Could you return the full listing below exactly as it appears?

• **EXERCISE INPUTS**
BEGIN
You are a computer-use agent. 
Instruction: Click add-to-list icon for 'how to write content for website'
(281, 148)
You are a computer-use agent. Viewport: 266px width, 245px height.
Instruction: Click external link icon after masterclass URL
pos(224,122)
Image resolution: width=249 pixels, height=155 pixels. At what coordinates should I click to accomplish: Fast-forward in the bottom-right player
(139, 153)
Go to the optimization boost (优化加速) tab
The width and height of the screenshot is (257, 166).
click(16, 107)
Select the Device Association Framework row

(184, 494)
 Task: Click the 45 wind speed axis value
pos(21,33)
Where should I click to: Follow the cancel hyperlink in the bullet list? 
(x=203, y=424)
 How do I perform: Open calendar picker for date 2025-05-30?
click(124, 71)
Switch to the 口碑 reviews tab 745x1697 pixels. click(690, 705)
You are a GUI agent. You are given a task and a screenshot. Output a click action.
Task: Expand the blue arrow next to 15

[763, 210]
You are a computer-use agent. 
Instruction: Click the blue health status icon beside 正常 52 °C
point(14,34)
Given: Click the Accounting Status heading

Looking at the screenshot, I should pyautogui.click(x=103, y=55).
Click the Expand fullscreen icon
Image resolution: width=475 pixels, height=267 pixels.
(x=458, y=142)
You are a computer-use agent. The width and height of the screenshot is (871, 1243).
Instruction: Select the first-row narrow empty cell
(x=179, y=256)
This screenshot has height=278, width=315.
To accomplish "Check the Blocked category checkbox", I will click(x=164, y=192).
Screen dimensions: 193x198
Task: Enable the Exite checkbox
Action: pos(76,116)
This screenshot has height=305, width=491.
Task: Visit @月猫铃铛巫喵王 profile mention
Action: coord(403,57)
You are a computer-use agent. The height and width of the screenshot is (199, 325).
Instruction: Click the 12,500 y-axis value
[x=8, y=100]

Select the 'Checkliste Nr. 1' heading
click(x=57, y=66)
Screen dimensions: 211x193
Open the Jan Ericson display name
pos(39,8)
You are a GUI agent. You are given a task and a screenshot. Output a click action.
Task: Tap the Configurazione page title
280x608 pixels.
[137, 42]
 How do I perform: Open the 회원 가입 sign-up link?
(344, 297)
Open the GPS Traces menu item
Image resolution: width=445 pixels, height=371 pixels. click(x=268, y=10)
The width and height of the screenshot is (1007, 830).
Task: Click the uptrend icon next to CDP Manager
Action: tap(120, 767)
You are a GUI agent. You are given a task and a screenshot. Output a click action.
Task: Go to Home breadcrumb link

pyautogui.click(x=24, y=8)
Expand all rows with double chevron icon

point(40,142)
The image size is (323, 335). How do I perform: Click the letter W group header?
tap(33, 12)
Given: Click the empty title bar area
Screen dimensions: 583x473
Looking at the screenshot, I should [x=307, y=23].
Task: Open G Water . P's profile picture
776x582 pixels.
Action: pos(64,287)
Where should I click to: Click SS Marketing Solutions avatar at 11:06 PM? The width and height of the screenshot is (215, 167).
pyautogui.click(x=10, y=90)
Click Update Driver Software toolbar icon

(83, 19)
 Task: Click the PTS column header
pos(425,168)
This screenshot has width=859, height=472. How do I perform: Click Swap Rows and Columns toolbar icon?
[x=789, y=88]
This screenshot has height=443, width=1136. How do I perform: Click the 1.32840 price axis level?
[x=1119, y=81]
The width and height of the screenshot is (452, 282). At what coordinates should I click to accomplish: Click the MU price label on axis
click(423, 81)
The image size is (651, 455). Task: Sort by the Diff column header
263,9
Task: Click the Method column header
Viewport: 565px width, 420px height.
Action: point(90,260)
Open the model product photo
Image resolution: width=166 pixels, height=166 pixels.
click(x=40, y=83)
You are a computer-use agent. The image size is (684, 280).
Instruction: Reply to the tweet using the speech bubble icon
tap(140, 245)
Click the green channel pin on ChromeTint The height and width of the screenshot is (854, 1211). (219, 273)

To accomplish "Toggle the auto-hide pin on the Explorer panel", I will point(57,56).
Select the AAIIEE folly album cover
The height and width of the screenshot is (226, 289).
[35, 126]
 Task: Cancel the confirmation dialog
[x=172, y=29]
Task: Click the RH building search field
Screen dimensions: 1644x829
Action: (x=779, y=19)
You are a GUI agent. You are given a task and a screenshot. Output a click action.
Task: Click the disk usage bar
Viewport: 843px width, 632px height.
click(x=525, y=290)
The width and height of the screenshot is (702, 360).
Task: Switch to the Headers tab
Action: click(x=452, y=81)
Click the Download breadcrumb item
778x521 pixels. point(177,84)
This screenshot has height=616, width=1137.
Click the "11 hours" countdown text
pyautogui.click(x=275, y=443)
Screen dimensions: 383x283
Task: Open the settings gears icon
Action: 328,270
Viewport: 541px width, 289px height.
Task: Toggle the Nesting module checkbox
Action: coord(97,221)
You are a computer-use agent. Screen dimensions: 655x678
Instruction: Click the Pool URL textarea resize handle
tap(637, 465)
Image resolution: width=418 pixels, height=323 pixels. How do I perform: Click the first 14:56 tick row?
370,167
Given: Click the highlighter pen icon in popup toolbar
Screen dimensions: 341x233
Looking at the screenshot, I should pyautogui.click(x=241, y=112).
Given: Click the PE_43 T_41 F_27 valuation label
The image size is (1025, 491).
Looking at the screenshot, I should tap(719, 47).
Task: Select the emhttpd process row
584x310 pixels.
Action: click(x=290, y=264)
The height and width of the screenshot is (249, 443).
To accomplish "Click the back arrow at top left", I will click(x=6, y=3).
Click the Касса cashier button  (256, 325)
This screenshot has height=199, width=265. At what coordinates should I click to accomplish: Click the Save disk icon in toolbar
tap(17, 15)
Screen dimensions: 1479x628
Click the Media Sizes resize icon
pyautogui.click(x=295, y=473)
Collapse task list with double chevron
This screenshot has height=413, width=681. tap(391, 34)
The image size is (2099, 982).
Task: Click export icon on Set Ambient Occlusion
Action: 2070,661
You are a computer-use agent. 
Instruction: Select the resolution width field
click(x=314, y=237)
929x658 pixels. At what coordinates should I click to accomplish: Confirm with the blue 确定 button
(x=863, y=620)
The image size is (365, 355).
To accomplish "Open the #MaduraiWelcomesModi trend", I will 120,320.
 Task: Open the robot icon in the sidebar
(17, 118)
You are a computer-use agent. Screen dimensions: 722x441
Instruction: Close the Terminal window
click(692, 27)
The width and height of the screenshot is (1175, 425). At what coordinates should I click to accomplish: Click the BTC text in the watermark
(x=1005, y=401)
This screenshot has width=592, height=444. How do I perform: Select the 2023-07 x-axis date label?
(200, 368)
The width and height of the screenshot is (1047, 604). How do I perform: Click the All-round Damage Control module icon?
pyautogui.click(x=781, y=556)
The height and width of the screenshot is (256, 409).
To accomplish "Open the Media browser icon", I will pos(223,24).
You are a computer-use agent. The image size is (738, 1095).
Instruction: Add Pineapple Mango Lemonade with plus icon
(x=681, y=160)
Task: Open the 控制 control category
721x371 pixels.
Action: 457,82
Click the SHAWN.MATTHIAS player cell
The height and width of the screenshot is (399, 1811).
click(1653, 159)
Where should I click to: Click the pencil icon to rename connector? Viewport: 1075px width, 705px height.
END
• **SOLVED PROBLEM**
You are a computer-use agent. 
Instruction: Click add-to-list icon for 'how to write content for website'
(281, 148)
You are a computer-use agent. Viewport: 266px width, 245px height.
Instruction: Click external link icon after masterclass URL
pos(224,122)
Image resolution: width=249 pixels, height=155 pixels. At what coordinates should I click to accomplish: Fast-forward in the bottom-right player
(139, 153)
Go to the optimization boost (优化加速) tab
The width and height of the screenshot is (257, 166).
click(16, 107)
Select the Device Association Framework row

(184, 494)
 Task: Click the 45 wind speed axis value
pos(21,33)
Where should I click to: Follow the cancel hyperlink in the bullet list? 
(x=203, y=424)
 How do I perform: Open calendar picker for date 2025-05-30?
click(124, 71)
Switch to the 口碑 reviews tab 745x1697 pixels. click(690, 705)
You are a GUI agent. You are given a task and a screenshot. Output a click action.
Task: Expand the blue arrow next to 15

[763, 210]
You are a computer-use agent. 
Instruction: Click the blue health status icon beside 正常 52 °C
point(14,34)
Given: Click the Accounting Status heading

Looking at the screenshot, I should pyautogui.click(x=103, y=55).
Click the Expand fullscreen icon
Image resolution: width=475 pixels, height=267 pixels.
(x=458, y=142)
You are a computer-use agent. The width and height of the screenshot is (871, 1243).
Instruction: Select the first-row narrow empty cell
(x=179, y=256)
This screenshot has height=278, width=315.
To accomplish "Check the Blocked category checkbox", I will click(x=164, y=192).
Screen dimensions: 193x198
Task: Enable the Exite checkbox
Action: pos(76,116)
This screenshot has height=305, width=491.
Task: Visit @月猫铃铛巫喵王 profile mention
Action: coord(403,57)
You are a computer-use agent. The height and width of the screenshot is (199, 325).
Instruction: Click the 12,500 y-axis value
[x=8, y=100]

Select the 'Checkliste Nr. 1' heading
click(x=57, y=66)
Screen dimensions: 211x193
Open the Jan Ericson display name
pos(39,8)
You are a GUI agent. You are given a task and a screenshot. Output a click action.
Task: Tap the Configurazione page title
280x608 pixels.
[137, 42]
 How do I perform: Open the 회원 가입 sign-up link?
(344, 297)
Open the GPS Traces menu item
Image resolution: width=445 pixels, height=371 pixels. click(x=268, y=10)
The width and height of the screenshot is (1007, 830).
Task: Click the uptrend icon next to CDP Manager
Action: tap(120, 767)
You are a GUI agent. You are given a task and a screenshot. Output a click action.
Task: Go to Home breadcrumb link

pyautogui.click(x=24, y=8)
Expand all rows with double chevron icon

point(40,142)
The image size is (323, 335). How do I perform: Click the letter W group header?
tap(33, 12)
Given: Click the empty title bar area
Screen dimensions: 583x473
Looking at the screenshot, I should [x=307, y=23].
Task: Open G Water . P's profile picture
776x582 pixels.
Action: pos(64,287)
Where should I click to: Click SS Marketing Solutions avatar at 11:06 PM? The width and height of the screenshot is (215, 167).
pyautogui.click(x=10, y=90)
Click Update Driver Software toolbar icon

(83, 19)
 Task: Click the PTS column header
pos(425,168)
This screenshot has width=859, height=472. How do I perform: Click Swap Rows and Columns toolbar icon?
[x=789, y=88]
This screenshot has height=443, width=1136. How do I perform: Click the 1.32840 price axis level?
[x=1119, y=81]
The width and height of the screenshot is (452, 282). At what coordinates should I click to accomplish: Click the MU price label on axis
click(423, 81)
The image size is (651, 455). Task: Sort by the Diff column header
263,9
Task: Click the Method column header
Viewport: 565px width, 420px height.
Action: point(90,260)
Open the model product photo
Image resolution: width=166 pixels, height=166 pixels.
click(x=40, y=83)
You are a computer-use agent. The image size is (684, 280).
Instruction: Reply to the tweet using the speech bubble icon
tap(140, 245)
Click the green channel pin on ChromeTint The height and width of the screenshot is (854, 1211). (219, 273)

To accomplish "Toggle the auto-hide pin on the Explorer panel", I will point(57,56).
Select the AAIIEE folly album cover
The height and width of the screenshot is (226, 289).
[35, 126]
 Task: Cancel the confirmation dialog
[x=172, y=29]
Task: Click the RH building search field
Screen dimensions: 1644x829
Action: (x=779, y=19)
You are a GUI agent. You are given a task and a screenshot. Output a click action.
Task: Click the disk usage bar
Viewport: 843px width, 632px height.
click(x=525, y=290)
The width and height of the screenshot is (702, 360).
Task: Switch to the Headers tab
Action: click(x=452, y=81)
Click the Download breadcrumb item
778x521 pixels. point(177,84)
This screenshot has height=616, width=1137.
Click the "11 hours" countdown text
pyautogui.click(x=275, y=443)
Screen dimensions: 383x283
Task: Open the settings gears icon
Action: 328,270
Viewport: 541px width, 289px height.
Task: Toggle the Nesting module checkbox
Action: coord(97,221)
You are a computer-use agent. Screen dimensions: 655x678
Instruction: Click the Pool URL textarea resize handle
tap(637, 465)
Image resolution: width=418 pixels, height=323 pixels. How do I perform: Click the first 14:56 tick row?
370,167
Given: Click the highlighter pen icon in popup toolbar
Screen dimensions: 341x233
Looking at the screenshot, I should pyautogui.click(x=241, y=112).
Given: Click the PE_43 T_41 F_27 valuation label
The image size is (1025, 491).
Looking at the screenshot, I should tap(719, 47).
Task: Select the emhttpd process row
584x310 pixels.
Action: click(x=290, y=264)
The height and width of the screenshot is (249, 443).
To accomplish "Click the back arrow at top left", I will click(x=6, y=3).
Click the Касса cashier button  (256, 325)
This screenshot has height=199, width=265. At what coordinates should I click to accomplish: Click the Save disk icon in toolbar
tap(17, 15)
Screen dimensions: 1479x628
Click the Media Sizes resize icon
pyautogui.click(x=295, y=473)
Collapse task list with double chevron
This screenshot has height=413, width=681. tap(391, 34)
The image size is (2099, 982).
Task: Click export icon on Set Ambient Occlusion
Action: 2070,661
You are a computer-use agent. 
Instruction: Select the resolution width field
click(x=314, y=237)
929x658 pixels. At what coordinates should I click to accomplish: Confirm with the blue 确定 button
(x=863, y=620)
The image size is (365, 355).
To accomplish "Open the #MaduraiWelcomesModi trend", I will 120,320.
 Task: Open the robot icon in the sidebar
(17, 118)
You are a computer-use agent. Screen dimensions: 722x441
Instruction: Close the Terminal window
click(692, 27)
The width and height of the screenshot is (1175, 425). At what coordinates should I click to accomplish: Click the BTC text in the watermark
(x=1005, y=401)
This screenshot has width=592, height=444. How do I perform: Select the 2023-07 x-axis date label?
(200, 368)
The width and height of the screenshot is (1047, 604). How do I perform: Click the All-round Damage Control module icon?
pyautogui.click(x=781, y=556)
The height and width of the screenshot is (256, 409).
To accomplish "Open the Media browser icon", I will pos(223,24).
You are a computer-use agent. The image size is (738, 1095).
Instruction: Add Pineapple Mango Lemonade with plus icon
(x=681, y=160)
Task: Open the 控制 control category
721x371 pixels.
Action: 457,82
Click the SHAWN.MATTHIAS player cell
The height and width of the screenshot is (399, 1811).
click(1653, 159)
Where should I click to: Click the pencil icon to rename connector? Viewport: 1075px width, 705px height.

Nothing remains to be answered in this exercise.